Excerpted passage
Beginning in 2010, new fintech entrepreneurs recognized the gaps in the small business lending market and revolutionized the customer experience for small business owners. Instead of Xeroxing a pile of paperwork and waiting weeks for an answer, small businesses filled out applications online and heard back within hours, sometimes even minutes. Banks scrambled to catch up. Technology companies like Amazon, PayPal, and Square entered the market, and new possibilities for even more transformative products and services began to appear.
In Fintech, Small Business & the American Dream, former U.S. Small Business Administrator and Senior Fellow at Harvard Business School, Karen G. Mills, focuses on the needs of small businesses for capital and how technology will transform the small business lending market. This is a market that has been plagued by frictions: it is hard for a lender to figure out which small businesses are creditworthy, and borrowers often don’t know how much money or what kind of loan they need. New streams of data have the power to illuminate the opaque nature of a small business’s finances, making it easier for them to weather bumpy cash flows and providing more transparency to potential lenders.
Mills charts how fintech has changed and will continue to change small business lending, and how financial innovation and wise regulation can restore a path to the American Dream. An ambitious book grappling with the broad significance of small business to the economy, the historical role of credit markets, the dynamics of innovation cycles, and the policy implications for regulation, Fintech, Small Business & the American Dream is relevant to bankers, fintech investors, and regulators; in fact, to anyone who is interested in the future of small business in America.

Provided material
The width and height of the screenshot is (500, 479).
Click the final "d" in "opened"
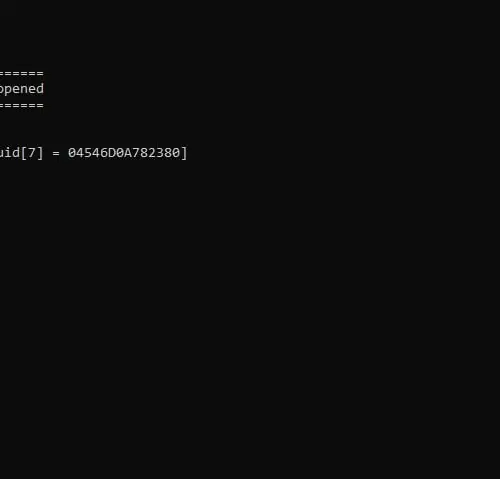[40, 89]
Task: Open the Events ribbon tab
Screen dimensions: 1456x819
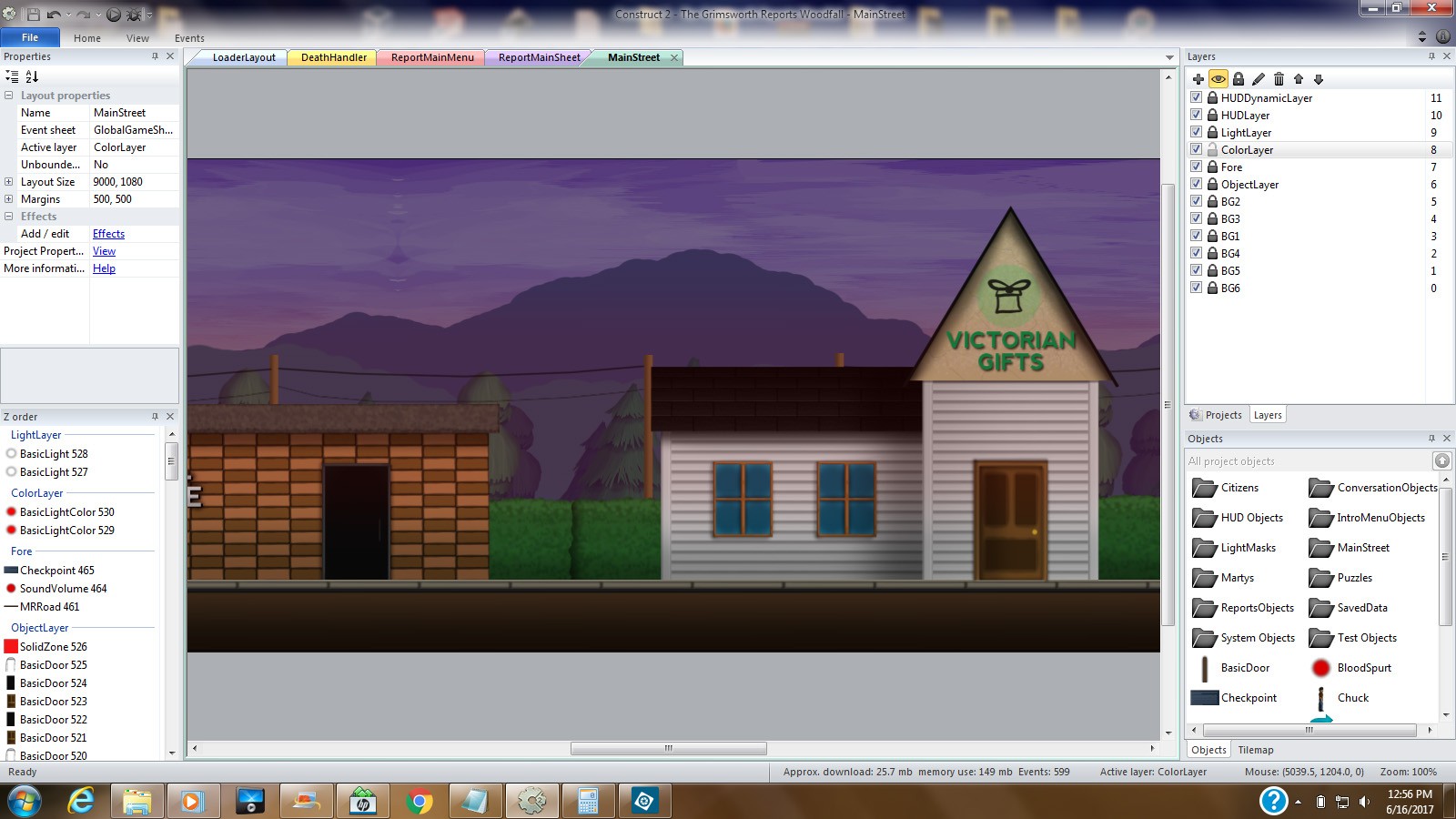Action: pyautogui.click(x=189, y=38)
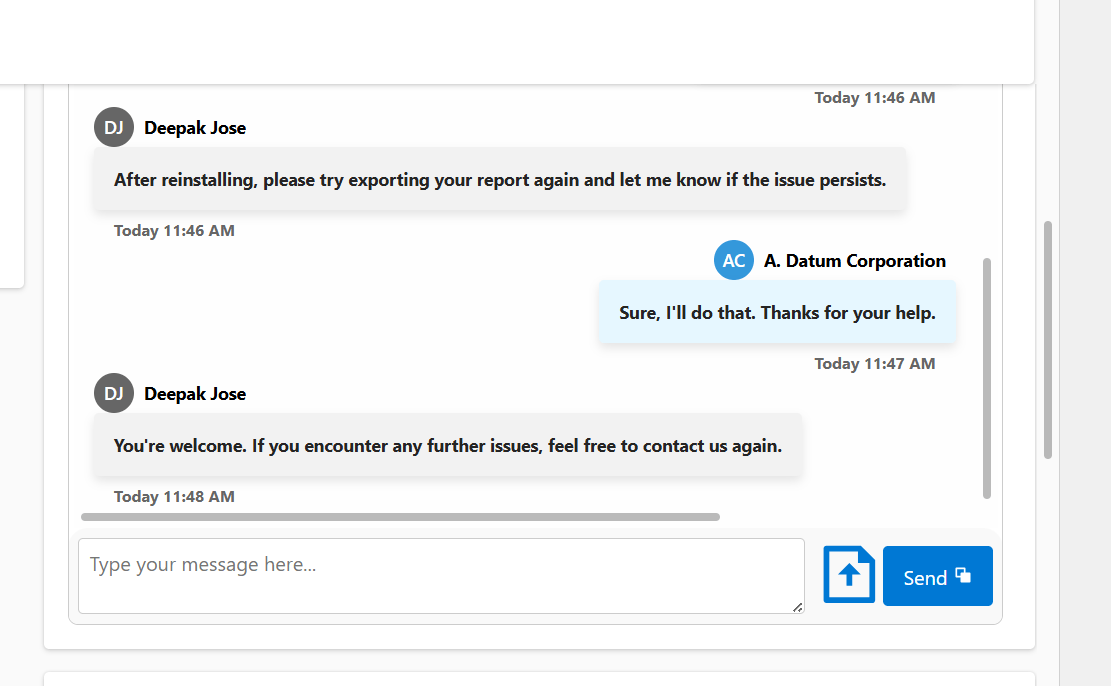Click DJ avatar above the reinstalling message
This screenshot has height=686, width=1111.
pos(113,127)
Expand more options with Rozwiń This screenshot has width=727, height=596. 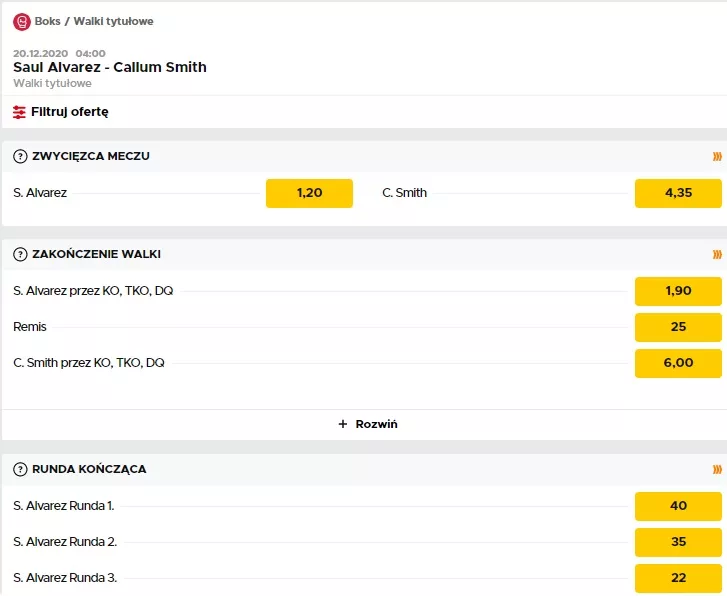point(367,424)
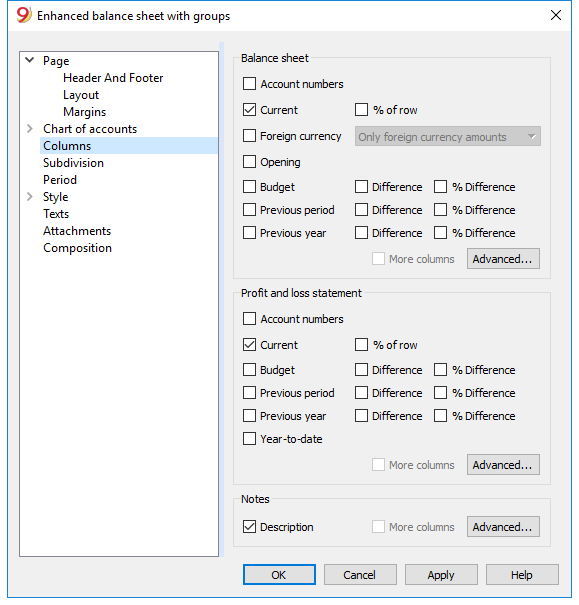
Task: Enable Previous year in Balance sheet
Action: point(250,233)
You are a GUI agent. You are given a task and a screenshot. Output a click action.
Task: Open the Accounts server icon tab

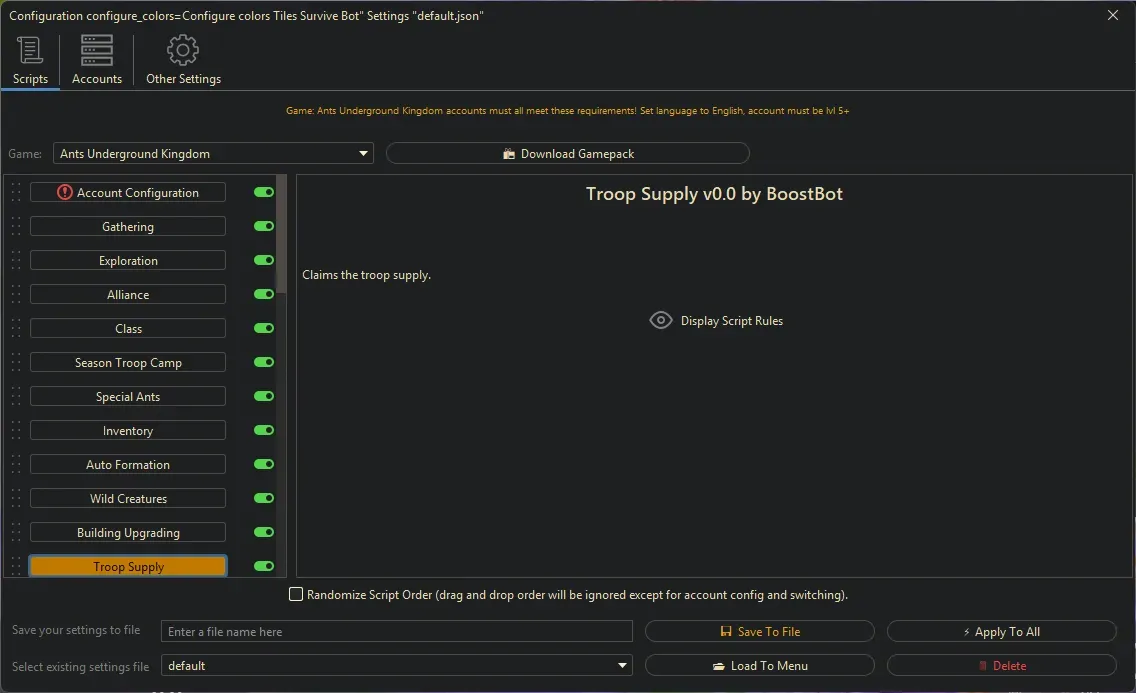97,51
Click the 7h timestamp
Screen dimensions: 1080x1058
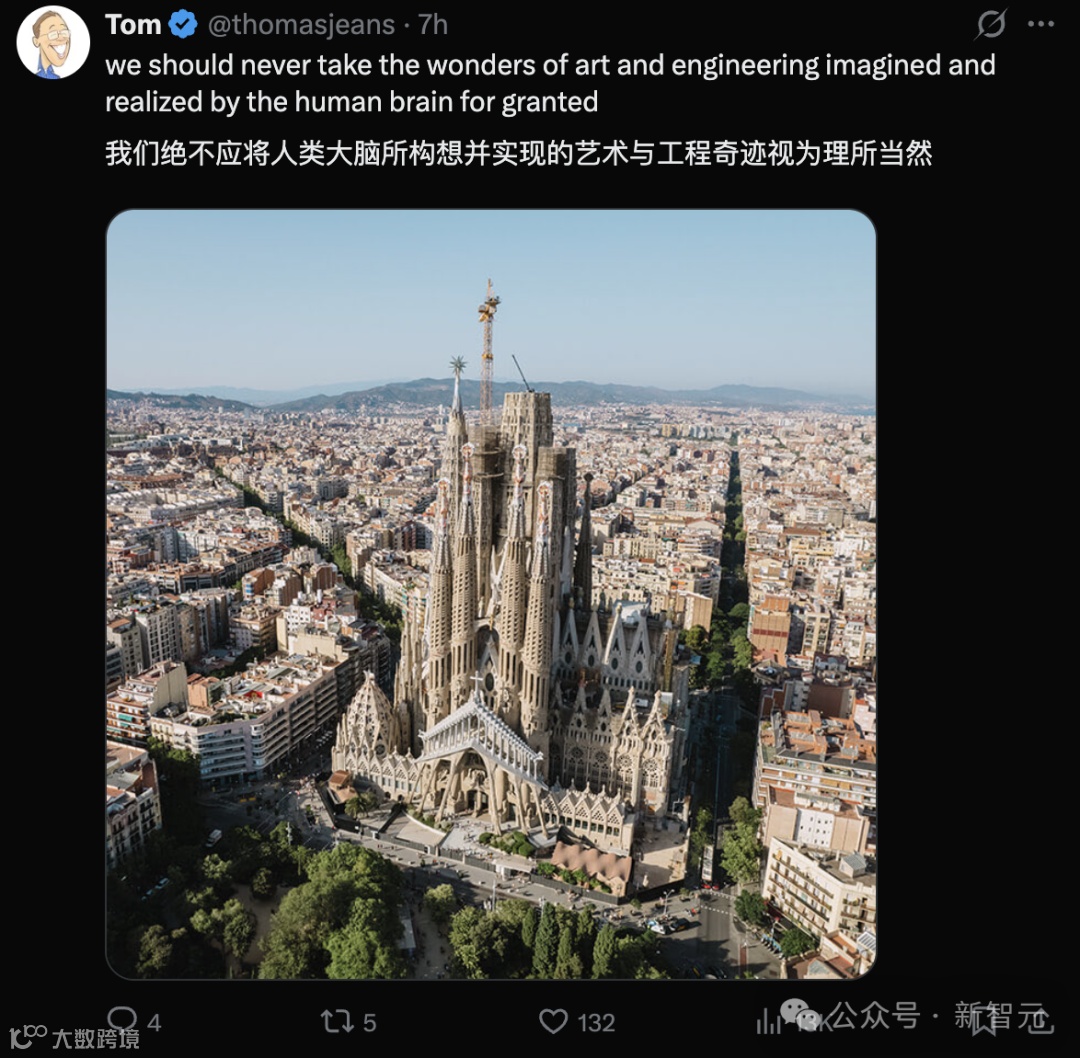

Activity list
1. Update the book description from "Mills charts how" to "business in America.", putting "lenders" in place of "bankers".
2. According to the book description, what former government position did Karen G. Mills hold?
The items aren't needed for anything here.

Solutions to each task
1.
Mills charts how fintech has changed and will continue to change small business lending, and how financial innovation and wise regulation can restore a path to the American Dream. An ambitious book grappling with the broad significance of small business to the economy, the historical role of credit markets, the dynamics of innovation cycles, and the policy implications for regulation, Fintech, Small Business & the American Dream is relevant to lenders, fintech investors, and regulators; in fact, to anyone who is interested in the future of small business in America.

2. U.S. Small Business Administrator.